Having considered two different approaches of instrumenting traces in the microservice ecosystem, let’s compare those methods. 

Both options can be utilized with minimal effort. Without having to configure a lot, one gets a full picture of the instrumented software system. The first option requires the usage of an Istio Service Mesh, whereas the second approach can be used in every context as long as the respective client library exists. The Istio instrumentation only collects metrics about the HTTP requests not about single operations which are performed in each request. Thus, one gets a good understanding of which services are involved in each request and how long each request resides in each service. However, one cannot determine which part of a service is slowing down a request. Here the client library method is more useful. As we have seen above, the auto-instrumentation collects data for each operation performed within a request. Sometimes one does not want to instrument all operations. That is not a problem, since the client library can be configured in such a way that one can provide a list of operations for which tracing data should be collected. 

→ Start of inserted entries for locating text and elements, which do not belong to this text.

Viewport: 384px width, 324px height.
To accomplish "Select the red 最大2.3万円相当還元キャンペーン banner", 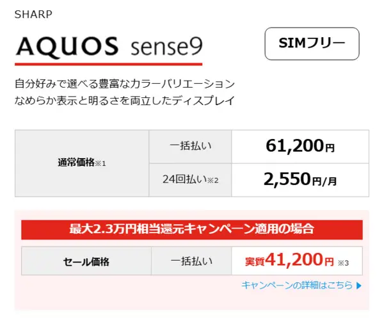I will point(191,229).
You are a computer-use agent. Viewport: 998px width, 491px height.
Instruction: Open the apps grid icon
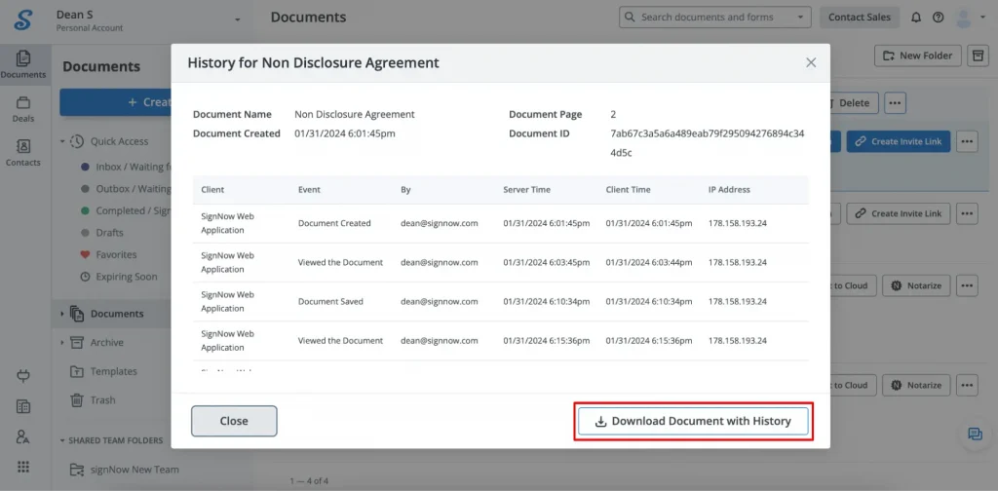(23, 467)
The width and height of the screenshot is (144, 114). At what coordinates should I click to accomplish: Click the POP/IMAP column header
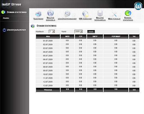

All in all, we were quite surprised how easy it was to set up a basic tracing strategy. With very low effort, we received full insights into our example application. Spending some more time into fine-tuning the configuration of the client library prevented us from getting overwhelmed by a lot of uninteresting tracing data. Still, the configuration is very easy. Very useful was the linkage between traces and logs. For each trace, Google Cloud Trace provides a direct link to the corresponding log in Google Cloud Logging and vice versa. 

As stated in the introduction of this article, one is not bound to the specific setup chosen in this article – using Google Cloud Platform. One could set up a similar infrastructure locally by hosting Kubernetes on a local machine. Furthermore, as the standard tracing specifications (OpenTelemetry, B3) were used, also other trace backends than Google Cloud Trace could be used. Microsoft Azure offers a solution called Application Insights and in AWS X-Ray would be an option. There are alternatives outside of the cloud ecosystem like Grafana, too. 

Feel free to play with different tools and find your best fit. It’s worth to add tracing to your applications as it provides useful insights already with low effort.